_WORK INSTRUCTION_
Below is a block of entries; repeat exactly the lines starting at the line that contains "Task: Toggle the blue pushpin icon in editor" and ending at the line that contains "Screen dimensions: 800x590", both included.

_DATA FOR REVIEW_
-- Opening Marker --

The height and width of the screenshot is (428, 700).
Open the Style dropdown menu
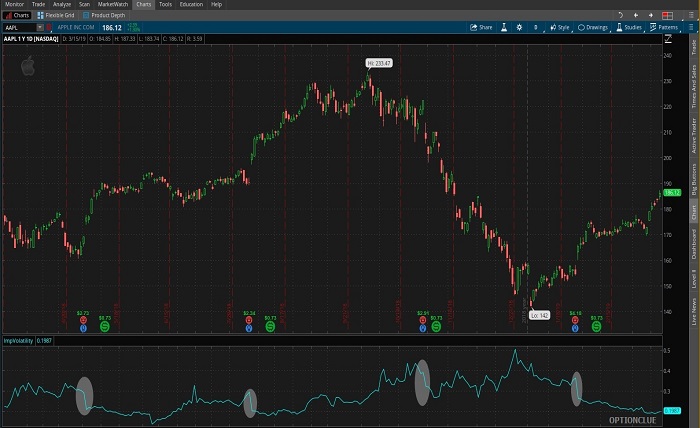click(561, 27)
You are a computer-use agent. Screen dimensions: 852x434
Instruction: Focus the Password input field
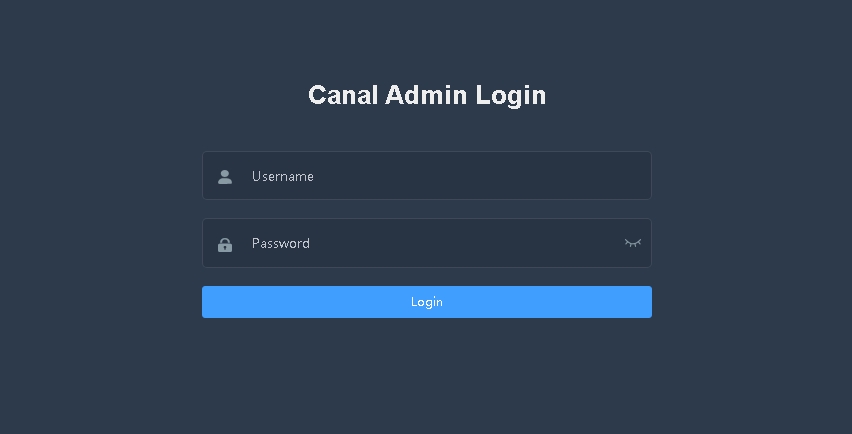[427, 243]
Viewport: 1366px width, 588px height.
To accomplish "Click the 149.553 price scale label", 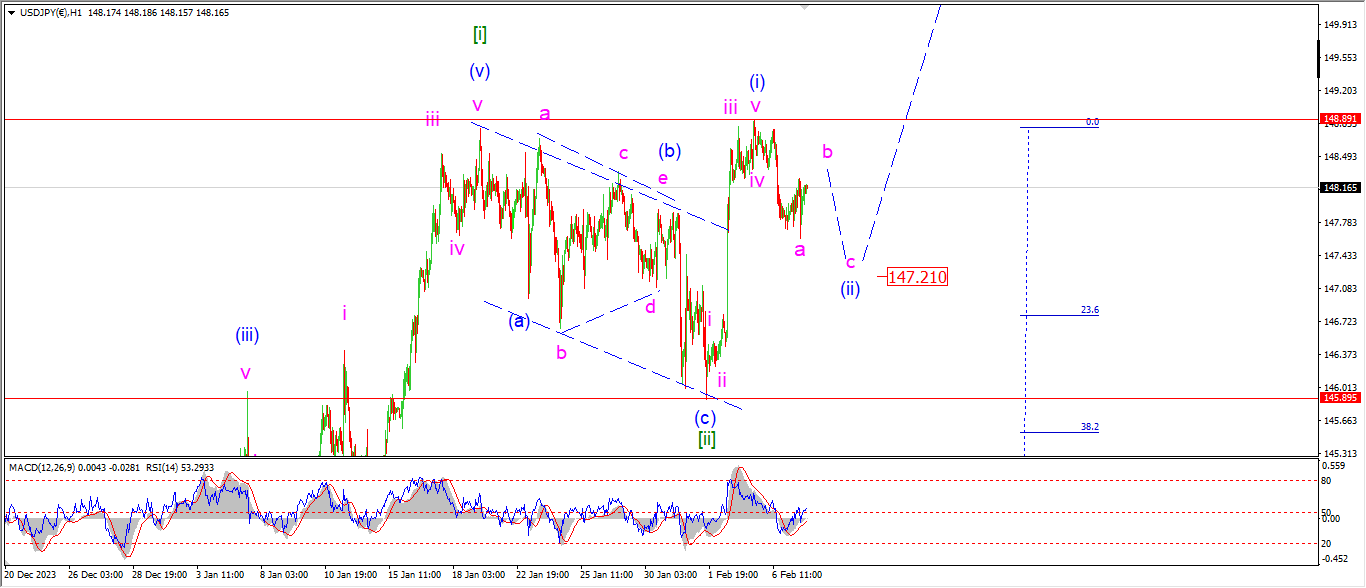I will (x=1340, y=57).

-- Closing Marker --
-- Opening Marker --

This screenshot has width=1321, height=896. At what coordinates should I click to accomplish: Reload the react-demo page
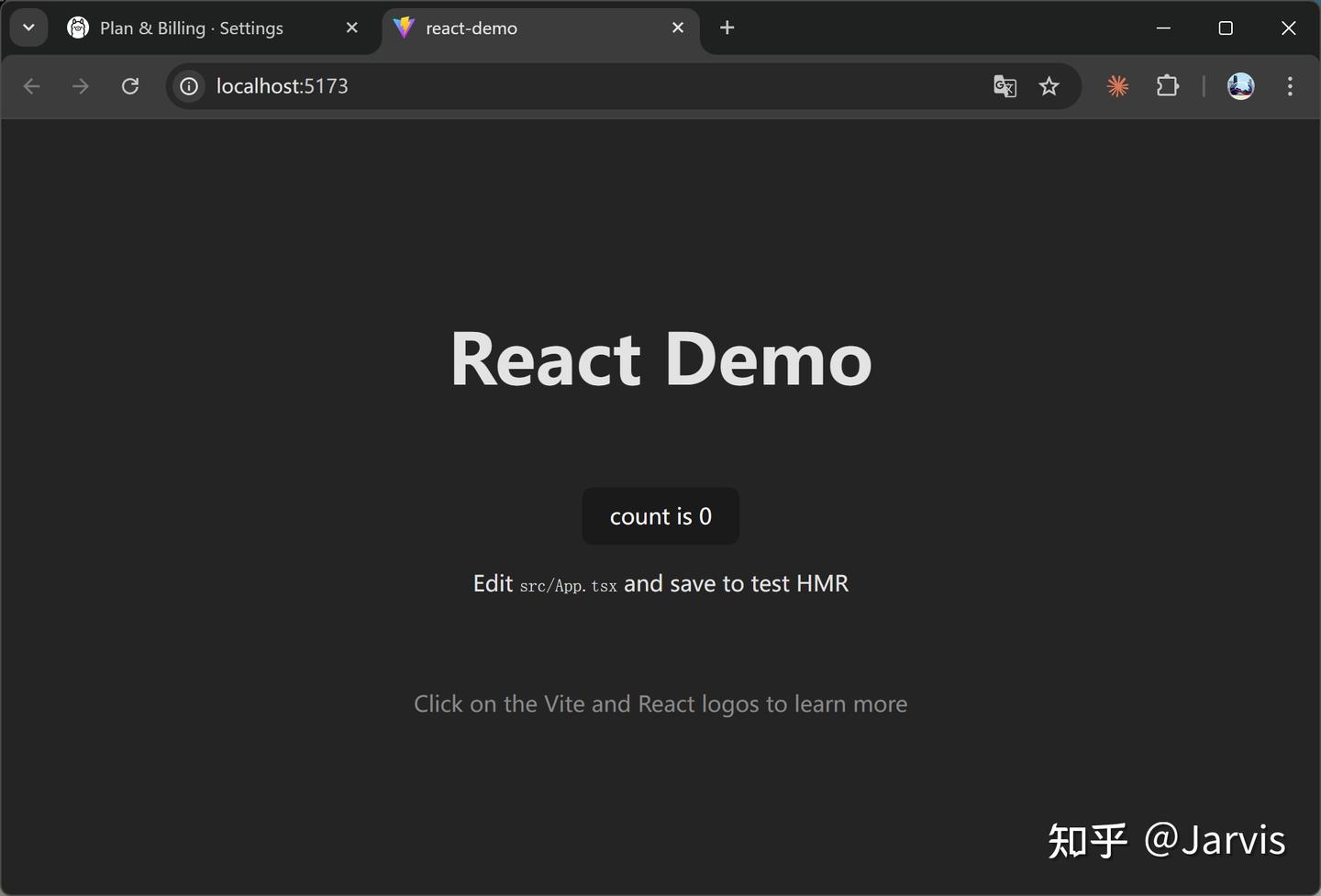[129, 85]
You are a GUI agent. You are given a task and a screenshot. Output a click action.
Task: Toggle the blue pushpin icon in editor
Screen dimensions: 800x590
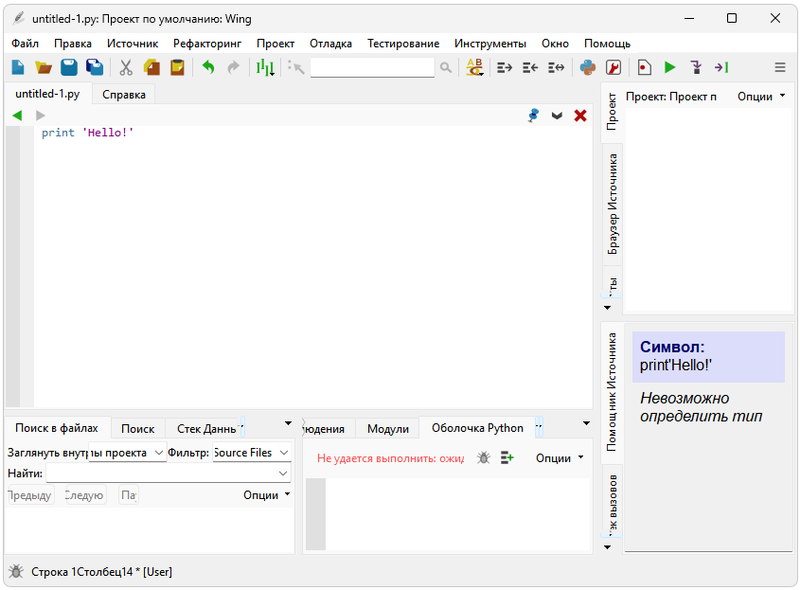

-- Closing Marker --
-- Opening Marker --

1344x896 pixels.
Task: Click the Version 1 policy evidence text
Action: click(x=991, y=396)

-- Closing Marker --

_ANSWER TO THE EXERCISE_
Task: Toggle the blue pushpin icon in editor
Screen dimensions: 800x590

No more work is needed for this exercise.